Task to complete
Set down the whole listing verbatim.

Extracted data
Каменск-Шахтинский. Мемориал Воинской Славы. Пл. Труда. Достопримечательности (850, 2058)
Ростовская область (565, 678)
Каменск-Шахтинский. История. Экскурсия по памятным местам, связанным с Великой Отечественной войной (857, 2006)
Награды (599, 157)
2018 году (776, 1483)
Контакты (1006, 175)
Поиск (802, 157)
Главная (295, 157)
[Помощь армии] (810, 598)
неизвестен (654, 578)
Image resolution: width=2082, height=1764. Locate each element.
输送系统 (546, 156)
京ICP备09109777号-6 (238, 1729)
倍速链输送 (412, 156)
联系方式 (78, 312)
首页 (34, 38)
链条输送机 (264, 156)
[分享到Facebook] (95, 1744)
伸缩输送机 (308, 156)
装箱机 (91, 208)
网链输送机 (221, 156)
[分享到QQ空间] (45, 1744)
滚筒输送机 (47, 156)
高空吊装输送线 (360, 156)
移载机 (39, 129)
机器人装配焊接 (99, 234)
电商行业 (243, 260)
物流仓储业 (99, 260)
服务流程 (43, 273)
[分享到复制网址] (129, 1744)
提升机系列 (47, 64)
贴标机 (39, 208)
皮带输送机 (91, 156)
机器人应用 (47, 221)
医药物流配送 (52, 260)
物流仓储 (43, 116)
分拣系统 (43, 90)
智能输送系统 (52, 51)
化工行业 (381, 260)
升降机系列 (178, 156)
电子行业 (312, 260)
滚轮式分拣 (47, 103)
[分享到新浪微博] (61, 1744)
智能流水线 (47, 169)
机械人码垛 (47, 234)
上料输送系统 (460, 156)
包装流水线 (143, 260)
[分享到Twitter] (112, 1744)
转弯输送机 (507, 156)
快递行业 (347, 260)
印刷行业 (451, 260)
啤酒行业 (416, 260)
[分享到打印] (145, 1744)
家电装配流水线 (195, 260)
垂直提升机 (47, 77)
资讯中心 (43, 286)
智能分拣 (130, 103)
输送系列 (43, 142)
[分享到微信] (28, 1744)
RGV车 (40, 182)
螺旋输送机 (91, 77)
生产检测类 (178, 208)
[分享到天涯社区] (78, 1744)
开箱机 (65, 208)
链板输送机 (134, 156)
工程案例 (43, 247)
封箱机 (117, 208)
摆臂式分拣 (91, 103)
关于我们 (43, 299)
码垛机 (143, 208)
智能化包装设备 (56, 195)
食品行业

Your response
Каменск-Шахтинский. Мемориал Воинской Славы. Пл. Труда. Достопримечательности (850, 2058)
Ростовская область (565, 678)
Каменск-Шахтинский. История. Экскурсия по памятным местам, связанным с Великой Отечественной войной (857, 2006)
Награды (599, 157)
2018 году (776, 1483)
Контакты (1006, 175)
Поиск (802, 157)
Главная (295, 157)
[Помощь армии] (810, 598)
неизвестен (654, 578)
Image resolution: width=2082, height=1764. Locate each element.
输送系统 (546, 156)
京ICP备09109777号-6 (238, 1729)
倍速链输送 (412, 156)
联系方式 (78, 312)
首页 (34, 38)
链条输送机 (264, 156)
[分享到Facebook] (95, 1744)
伸缩输送机 (308, 156)
装箱机 (91, 208)
网链输送机 (221, 156)
[分享到QQ空间] (45, 1744)
滚筒输送机 (47, 156)
高空吊装输送线 (360, 156)
移载机 (39, 129)
机器人装配焊接 (99, 234)
电商行业 (243, 260)
物流仓储业 (99, 260)
服务流程 (43, 273)
[分享到复制网址] (129, 1744)
提升机系列 (47, 64)
贴标机 (39, 208)
皮带输送机 (91, 156)
机器人应用 (47, 221)
医药物流配送 (52, 260)
物流仓储 (43, 116)
分拣系统 (43, 90)
智能输送系统 (52, 51)
化工行业 (381, 260)
升降机系列 (178, 156)
电子行业 (312, 260)
滚轮式分拣 (47, 103)
[分享到新浪微博] (61, 1744)
智能流水线 (47, 169)
机械人码垛 (47, 234)
上料输送系统 (460, 156)
包装流水线 (143, 260)
[分享到Twitter] (112, 1744)
转弯输送机 (507, 156)
快递行业 (347, 260)
印刷行业 (451, 260)
啤酒行业 (416, 260)
[分享到打印] (145, 1744)
家电装配流水线 (195, 260)
垂直提升机 (47, 77)
资讯中心 (43, 286)
智能分拣 (130, 103)
输送系列 (43, 142)
[分享到微信] (28, 1744)
RGV车 (40, 182)
螺旋输送机 (91, 77)
生产检测类 (178, 208)
[分享到天涯社区] (78, 1744)
开箱机 (65, 208)
链板输送机 (134, 156)
工程案例 (43, 247)
封箱机 (117, 208)
摆臂式分拣 (91, 103)
关于我们 (43, 299)
码垛机 (143, 208)
智能化包装设备 (56, 195)
食品行业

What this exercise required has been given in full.